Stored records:

- Opening Delimiter -

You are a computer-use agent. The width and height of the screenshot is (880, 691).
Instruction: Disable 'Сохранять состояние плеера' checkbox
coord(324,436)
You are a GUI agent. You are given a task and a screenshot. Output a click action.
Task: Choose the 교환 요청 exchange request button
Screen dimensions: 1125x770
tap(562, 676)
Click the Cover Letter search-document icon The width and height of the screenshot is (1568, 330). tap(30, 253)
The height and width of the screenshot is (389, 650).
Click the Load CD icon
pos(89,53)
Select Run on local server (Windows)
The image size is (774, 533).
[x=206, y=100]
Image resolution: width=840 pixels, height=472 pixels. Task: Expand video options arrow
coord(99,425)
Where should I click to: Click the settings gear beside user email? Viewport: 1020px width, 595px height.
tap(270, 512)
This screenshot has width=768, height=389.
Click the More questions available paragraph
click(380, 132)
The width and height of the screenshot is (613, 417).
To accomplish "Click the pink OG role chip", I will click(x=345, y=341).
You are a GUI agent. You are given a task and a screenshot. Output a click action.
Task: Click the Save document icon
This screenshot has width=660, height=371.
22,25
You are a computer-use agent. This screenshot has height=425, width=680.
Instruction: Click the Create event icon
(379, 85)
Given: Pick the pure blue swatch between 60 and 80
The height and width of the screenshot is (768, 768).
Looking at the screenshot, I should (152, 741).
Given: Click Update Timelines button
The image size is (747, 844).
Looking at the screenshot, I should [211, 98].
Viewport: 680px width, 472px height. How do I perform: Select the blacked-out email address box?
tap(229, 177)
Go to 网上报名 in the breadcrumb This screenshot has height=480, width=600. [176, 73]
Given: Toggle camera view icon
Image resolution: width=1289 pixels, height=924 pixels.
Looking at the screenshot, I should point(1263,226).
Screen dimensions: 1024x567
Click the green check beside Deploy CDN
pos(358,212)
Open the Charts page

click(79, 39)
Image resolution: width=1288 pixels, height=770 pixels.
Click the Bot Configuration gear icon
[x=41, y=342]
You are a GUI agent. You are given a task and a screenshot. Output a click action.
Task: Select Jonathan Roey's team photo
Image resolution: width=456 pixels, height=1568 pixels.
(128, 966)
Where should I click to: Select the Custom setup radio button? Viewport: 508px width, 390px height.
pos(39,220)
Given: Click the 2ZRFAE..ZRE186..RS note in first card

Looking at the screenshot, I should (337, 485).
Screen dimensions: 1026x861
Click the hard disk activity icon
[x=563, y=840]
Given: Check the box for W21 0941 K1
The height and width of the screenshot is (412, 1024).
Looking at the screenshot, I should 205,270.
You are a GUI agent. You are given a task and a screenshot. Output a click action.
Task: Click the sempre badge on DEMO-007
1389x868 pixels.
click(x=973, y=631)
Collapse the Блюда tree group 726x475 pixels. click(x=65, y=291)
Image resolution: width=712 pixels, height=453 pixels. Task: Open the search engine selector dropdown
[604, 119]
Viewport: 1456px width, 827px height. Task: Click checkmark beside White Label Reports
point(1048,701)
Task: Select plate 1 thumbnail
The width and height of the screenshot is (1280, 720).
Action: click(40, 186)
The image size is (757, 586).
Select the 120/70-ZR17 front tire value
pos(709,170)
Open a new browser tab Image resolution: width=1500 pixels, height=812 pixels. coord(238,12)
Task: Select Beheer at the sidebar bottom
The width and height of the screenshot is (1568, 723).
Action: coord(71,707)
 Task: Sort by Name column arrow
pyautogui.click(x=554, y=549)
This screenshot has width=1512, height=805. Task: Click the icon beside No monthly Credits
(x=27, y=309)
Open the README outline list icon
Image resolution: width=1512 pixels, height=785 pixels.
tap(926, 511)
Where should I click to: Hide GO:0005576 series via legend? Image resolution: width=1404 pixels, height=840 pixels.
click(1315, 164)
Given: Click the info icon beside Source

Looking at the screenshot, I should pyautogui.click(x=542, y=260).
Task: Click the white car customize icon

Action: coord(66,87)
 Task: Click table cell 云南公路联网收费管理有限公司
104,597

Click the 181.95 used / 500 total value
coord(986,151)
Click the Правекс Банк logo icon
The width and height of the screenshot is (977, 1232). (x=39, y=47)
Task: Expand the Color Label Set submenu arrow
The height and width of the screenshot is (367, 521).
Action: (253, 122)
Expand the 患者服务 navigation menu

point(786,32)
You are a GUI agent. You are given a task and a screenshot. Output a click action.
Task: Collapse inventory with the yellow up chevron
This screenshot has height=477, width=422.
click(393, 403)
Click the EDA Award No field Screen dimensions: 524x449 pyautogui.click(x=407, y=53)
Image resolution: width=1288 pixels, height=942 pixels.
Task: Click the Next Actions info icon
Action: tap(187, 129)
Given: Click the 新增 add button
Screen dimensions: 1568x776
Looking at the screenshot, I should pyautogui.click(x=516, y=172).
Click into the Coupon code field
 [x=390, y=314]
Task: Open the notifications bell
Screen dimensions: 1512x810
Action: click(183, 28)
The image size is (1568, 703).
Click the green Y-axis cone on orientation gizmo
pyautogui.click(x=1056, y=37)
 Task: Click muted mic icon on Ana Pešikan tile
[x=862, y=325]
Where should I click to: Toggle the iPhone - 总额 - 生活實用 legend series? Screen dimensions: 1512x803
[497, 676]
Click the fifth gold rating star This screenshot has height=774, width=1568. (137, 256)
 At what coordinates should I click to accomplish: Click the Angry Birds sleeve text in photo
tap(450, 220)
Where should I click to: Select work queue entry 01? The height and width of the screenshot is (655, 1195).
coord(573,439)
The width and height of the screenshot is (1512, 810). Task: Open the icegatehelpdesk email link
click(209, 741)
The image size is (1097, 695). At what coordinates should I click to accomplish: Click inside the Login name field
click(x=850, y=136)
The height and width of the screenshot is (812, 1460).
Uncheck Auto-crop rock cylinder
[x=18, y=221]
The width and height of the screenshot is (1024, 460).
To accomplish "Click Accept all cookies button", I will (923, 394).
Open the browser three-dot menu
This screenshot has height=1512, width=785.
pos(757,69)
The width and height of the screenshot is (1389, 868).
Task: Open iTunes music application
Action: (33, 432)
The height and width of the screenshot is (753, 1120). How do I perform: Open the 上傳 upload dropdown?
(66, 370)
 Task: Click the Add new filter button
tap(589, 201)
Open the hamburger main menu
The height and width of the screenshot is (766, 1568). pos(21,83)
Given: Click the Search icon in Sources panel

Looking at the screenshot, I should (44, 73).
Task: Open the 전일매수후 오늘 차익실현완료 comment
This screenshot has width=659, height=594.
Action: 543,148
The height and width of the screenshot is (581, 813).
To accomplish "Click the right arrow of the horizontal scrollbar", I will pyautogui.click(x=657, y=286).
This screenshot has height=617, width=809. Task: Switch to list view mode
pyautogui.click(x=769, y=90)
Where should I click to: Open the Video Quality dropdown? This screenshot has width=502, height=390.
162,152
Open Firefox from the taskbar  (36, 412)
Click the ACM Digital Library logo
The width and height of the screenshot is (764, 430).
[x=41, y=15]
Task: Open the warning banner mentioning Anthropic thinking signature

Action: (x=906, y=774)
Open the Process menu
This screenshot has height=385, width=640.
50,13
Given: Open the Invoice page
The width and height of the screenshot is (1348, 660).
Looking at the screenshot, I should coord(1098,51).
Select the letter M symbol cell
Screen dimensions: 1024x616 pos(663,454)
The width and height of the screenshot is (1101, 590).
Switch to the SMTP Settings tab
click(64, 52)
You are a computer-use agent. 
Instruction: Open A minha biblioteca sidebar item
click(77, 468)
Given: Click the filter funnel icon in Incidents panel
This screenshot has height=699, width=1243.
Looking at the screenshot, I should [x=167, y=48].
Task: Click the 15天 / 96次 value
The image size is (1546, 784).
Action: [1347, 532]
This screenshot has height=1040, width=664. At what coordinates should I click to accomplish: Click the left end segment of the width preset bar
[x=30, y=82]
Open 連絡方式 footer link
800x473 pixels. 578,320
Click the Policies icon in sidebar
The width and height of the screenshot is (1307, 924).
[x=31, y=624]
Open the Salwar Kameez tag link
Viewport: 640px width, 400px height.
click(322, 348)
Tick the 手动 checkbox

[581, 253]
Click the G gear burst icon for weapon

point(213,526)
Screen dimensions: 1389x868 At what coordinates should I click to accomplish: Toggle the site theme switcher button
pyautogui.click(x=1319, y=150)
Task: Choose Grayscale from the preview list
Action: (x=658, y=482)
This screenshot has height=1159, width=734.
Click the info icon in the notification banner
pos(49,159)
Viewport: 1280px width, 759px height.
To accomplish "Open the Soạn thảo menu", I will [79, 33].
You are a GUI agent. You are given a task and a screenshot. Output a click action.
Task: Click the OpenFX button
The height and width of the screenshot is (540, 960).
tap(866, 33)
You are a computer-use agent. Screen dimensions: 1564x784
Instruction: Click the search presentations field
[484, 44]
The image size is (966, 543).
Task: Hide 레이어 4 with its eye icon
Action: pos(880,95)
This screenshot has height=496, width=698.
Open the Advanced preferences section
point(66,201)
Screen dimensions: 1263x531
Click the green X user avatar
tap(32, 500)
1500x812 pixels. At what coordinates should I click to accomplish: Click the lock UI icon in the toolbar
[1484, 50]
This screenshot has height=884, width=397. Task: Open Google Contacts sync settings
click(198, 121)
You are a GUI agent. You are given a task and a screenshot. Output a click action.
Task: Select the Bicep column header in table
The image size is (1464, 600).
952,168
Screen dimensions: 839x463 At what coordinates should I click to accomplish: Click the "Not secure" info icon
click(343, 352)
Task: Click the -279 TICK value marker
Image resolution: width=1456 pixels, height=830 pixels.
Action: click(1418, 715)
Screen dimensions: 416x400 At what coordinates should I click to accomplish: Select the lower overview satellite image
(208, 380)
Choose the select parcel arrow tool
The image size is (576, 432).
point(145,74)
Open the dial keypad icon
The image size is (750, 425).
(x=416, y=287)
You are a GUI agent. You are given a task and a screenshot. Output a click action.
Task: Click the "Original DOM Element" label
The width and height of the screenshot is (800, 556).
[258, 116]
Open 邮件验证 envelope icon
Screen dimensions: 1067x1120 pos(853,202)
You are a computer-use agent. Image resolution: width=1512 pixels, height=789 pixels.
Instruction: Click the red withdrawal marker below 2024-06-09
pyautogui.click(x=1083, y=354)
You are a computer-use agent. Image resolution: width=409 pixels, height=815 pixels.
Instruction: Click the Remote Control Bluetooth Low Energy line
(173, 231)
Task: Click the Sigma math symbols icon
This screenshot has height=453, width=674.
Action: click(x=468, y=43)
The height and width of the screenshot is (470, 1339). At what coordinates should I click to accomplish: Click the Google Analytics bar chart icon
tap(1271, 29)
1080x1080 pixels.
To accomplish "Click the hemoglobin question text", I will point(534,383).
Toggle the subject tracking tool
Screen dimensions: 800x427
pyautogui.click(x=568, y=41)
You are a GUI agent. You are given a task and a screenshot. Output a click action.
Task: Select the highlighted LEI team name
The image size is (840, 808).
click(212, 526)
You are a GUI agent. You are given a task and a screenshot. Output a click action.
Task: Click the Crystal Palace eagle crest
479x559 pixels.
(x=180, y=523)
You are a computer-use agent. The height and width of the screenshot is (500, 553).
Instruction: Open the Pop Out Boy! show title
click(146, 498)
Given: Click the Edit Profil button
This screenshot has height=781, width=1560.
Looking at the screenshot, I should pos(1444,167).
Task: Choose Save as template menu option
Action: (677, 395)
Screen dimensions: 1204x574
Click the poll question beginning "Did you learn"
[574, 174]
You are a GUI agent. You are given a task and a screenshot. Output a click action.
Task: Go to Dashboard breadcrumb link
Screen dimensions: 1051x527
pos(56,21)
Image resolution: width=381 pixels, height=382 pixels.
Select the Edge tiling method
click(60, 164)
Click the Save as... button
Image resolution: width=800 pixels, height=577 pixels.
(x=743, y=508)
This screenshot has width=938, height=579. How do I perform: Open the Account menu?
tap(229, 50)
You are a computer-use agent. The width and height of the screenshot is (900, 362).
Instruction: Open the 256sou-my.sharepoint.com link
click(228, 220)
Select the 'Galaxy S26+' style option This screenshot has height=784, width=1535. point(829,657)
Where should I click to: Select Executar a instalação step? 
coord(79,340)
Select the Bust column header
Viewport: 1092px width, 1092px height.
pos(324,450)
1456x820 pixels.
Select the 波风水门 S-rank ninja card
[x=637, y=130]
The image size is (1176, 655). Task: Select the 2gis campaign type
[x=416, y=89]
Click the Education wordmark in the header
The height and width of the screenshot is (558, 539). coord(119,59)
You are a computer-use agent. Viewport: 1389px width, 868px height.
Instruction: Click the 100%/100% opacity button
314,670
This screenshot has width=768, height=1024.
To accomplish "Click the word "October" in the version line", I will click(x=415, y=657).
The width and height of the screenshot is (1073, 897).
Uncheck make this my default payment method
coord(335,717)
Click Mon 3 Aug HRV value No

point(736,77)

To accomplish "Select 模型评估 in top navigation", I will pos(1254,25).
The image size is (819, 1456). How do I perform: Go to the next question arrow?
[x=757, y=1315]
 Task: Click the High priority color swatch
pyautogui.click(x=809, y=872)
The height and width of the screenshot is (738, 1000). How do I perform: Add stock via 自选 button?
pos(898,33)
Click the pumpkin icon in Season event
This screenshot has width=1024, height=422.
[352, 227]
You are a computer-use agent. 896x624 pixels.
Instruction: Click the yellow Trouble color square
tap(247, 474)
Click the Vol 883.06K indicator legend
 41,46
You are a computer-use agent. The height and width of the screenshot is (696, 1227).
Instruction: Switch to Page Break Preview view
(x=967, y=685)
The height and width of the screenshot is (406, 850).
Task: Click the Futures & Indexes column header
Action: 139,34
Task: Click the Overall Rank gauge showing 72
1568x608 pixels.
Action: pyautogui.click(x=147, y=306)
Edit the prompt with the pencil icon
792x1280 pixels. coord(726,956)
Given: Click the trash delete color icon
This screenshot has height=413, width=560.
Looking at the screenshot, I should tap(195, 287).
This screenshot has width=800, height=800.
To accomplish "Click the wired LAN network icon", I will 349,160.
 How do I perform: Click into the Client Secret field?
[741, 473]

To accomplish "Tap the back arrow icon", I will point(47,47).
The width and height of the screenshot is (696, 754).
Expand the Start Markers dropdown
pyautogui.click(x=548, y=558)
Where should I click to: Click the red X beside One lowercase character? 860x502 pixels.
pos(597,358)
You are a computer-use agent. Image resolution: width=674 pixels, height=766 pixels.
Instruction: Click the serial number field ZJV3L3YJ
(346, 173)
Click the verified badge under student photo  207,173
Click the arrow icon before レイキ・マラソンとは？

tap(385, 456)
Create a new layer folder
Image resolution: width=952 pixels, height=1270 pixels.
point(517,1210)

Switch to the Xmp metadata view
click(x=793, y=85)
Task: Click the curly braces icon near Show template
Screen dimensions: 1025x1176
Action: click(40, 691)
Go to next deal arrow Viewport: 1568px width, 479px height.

- Closing Delimiter -

Work required: For the word "Collapse", find every line in the data that holds it and copy that line.

Answer to this task:
Collapse the Блюда tree group 726x475 pixels. click(x=65, y=291)
Task: Collapse inventory with the yellow up chevron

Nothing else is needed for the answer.